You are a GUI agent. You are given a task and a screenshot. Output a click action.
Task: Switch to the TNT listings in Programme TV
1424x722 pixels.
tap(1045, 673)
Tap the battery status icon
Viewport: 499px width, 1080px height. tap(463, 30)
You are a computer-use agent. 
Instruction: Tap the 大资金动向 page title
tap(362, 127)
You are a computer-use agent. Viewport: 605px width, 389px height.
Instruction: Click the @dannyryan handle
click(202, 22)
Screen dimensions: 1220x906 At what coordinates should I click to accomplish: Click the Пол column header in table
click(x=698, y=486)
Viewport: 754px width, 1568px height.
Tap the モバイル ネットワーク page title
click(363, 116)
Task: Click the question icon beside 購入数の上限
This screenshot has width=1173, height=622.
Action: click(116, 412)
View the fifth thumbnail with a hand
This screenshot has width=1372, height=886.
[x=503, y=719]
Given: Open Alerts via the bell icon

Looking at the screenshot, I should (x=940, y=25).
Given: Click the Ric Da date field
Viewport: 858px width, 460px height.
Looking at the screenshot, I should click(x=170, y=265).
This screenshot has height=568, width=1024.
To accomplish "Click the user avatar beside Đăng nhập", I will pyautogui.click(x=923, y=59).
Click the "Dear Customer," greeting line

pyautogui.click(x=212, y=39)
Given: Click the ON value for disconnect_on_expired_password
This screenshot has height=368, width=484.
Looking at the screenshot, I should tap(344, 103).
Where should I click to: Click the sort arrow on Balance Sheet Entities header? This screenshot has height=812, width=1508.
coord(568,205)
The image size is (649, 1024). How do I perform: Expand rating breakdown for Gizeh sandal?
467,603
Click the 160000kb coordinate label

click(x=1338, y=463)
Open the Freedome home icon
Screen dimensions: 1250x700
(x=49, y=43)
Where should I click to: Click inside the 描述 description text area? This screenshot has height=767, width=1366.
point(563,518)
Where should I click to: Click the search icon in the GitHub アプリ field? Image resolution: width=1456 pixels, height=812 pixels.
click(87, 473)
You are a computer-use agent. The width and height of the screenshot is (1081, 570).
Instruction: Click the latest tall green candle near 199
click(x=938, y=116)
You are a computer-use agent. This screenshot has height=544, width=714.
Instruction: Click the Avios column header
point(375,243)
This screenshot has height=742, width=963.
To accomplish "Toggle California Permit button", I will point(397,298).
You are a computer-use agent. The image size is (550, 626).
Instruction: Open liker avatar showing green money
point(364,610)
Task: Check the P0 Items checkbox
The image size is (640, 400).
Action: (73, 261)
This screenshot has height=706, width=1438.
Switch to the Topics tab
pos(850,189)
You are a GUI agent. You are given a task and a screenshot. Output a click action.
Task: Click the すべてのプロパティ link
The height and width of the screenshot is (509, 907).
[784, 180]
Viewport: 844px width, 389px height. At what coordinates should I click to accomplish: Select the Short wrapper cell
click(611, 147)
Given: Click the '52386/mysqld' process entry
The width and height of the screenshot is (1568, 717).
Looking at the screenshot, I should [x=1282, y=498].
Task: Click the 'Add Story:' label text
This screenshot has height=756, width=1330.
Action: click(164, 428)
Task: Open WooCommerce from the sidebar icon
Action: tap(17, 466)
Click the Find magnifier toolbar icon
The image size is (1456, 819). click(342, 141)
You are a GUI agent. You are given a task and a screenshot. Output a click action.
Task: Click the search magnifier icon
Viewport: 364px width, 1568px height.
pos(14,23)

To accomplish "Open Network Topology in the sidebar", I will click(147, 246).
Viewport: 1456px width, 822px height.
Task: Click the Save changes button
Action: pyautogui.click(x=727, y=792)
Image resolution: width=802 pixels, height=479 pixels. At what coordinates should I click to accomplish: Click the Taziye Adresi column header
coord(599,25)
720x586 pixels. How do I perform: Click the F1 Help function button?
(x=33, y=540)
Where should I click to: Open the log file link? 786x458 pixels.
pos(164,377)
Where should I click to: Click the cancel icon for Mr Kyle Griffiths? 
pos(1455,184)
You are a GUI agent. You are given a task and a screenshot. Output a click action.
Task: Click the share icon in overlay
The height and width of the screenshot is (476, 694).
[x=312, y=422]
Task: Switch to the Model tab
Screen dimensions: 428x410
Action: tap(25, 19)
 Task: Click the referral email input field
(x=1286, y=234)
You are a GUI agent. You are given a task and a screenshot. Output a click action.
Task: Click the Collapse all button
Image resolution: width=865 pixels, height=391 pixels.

——

Swap "Instruction" for "Command" in the entries from the first line through the line containing "Looking at the screenshot, I should tap(344, 103).". Give those lines again with nothing else changed.

[Answer]
You are a GUI agent. You are given a task and a screenshot. Output a click action.
Task: Switch to the TNT listings in Programme TV
1424x722 pixels.
tap(1045, 673)
Tap the battery status icon
Viewport: 499px width, 1080px height. tap(463, 30)
You are a computer-use agent. 
Command: Tap the 大资金动向 page title
tap(362, 127)
You are a computer-use agent. Viewport: 605px width, 389px height.
Command: Click the @dannyryan handle
click(202, 22)
Screen dimensions: 1220x906 At what coordinates should I click to accomplish: Click the Пол column header in table
click(x=698, y=486)
Viewport: 754px width, 1568px height.
Tap the モバイル ネットワーク page title
click(363, 116)
Task: Click the question icon beside 購入数の上限
This screenshot has width=1173, height=622.
Action: click(116, 412)
View the fifth thumbnail with a hand
This screenshot has width=1372, height=886.
[x=503, y=719]
Given: Open Alerts via the bell icon

Looking at the screenshot, I should (x=940, y=25).
Given: Click the Ric Da date field
Viewport: 858px width, 460px height.
Looking at the screenshot, I should click(x=170, y=265).
This screenshot has height=568, width=1024.
To accomplish "Click the user avatar beside Đăng nhập", I will pyautogui.click(x=923, y=59).
Click the "Dear Customer," greeting line

pyautogui.click(x=212, y=39)
Given: Click the ON value for disconnect_on_expired_password
This screenshot has height=368, width=484.
Looking at the screenshot, I should tap(344, 103).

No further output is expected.